Effect of low-level PEEP on inspiratory work of breathing in intubated patients, both with healthy lungs and with COPD

M Sydow, W Golisch, H Buscher, J Zinserling, T A Crozier, H Burchardi
Intensive Care Medicine 1995, 21 (11): 887-95

OBJECTIVE: Evaluation of low-level PEEP (5 cm H2O) and the two different CPAP trigger modes in the Bennett 7200a ventilator (demand-valve and flow-by trigger modes) on inspiratory work of breathing (Wi) during the weaning phase.

DESIGN: Prospective controlled study.

SETTING: The intensive care unit of a university hospital.

PATIENTS: Six intubated patients with normal lung function (NL), ventilated because of non-pulmonary trauma or post-operative stay in the ICU, and six patients recovering from acute respiratory failure due to exacerbation of chronic obstructive pulmonary disease (COPD), breathing either FB-CPAP or DV-CPAP with the Bennett 7200a ventilator.
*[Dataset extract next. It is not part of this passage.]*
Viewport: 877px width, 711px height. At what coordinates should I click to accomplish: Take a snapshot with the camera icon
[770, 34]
INTERVENTIONS: The patients studied were breathing with zero end-expiratory pressure (ZEEP), as well as CPAP of 5 cm H2O (PEEP), with the following respiratory modes: the demand-valve trigger mode, pressure support of 5 cm H2O, and the flow-by trigger mode (base flow of 20 l/min and flow trigger of 2 l/min). Furthermore, Wi during T-piece breathing was evaluated.
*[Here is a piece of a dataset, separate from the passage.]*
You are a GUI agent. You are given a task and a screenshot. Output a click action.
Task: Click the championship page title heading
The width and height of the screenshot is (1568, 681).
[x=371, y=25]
MEASUREMENTS AND RESULTS: Wi was determined using a modified Campbell's diagram. Total inspiratory work (Wi), work against flow-resistive resistance (W(ires)), work against elastic resistance (Wiel), work imposed by the ventilator system (W(imp)), dynamic intrinsic positive end-expiratory pressure (PEEPidyn), airway pressure decrease during beginning inspiration (P(aw)) and spirometric parameters were measured. In the NL group, only minor, clinically irrelevant changes in the measured variables were detected. In the COPD group, in contrast, PEEP reduced Wi and its components W(ires) and Wiel significantly compared to the corresponding ZEEP settings. This was due mainly to a significant decrease in PEEPidyn when external PEEP was applied. Flow-by imposed less Wi on the COPD patients during PEEP than did demand-valve CPAP. Differences in W(imp) between the flow-by and demand-valve trigger models were significant for both groups. However, in relation to Wi these differences were small.

CONCLUSION: We conclude that the application of low-level external PEEP benefits COPD patients because it reduces inspiratory work, mainly by lowering the inspiratory threshold represented by PEEPidyn. Differences between the trigger modes of the ventilator used in this study were small and can be compensated for by the application of a small amount of pressure support.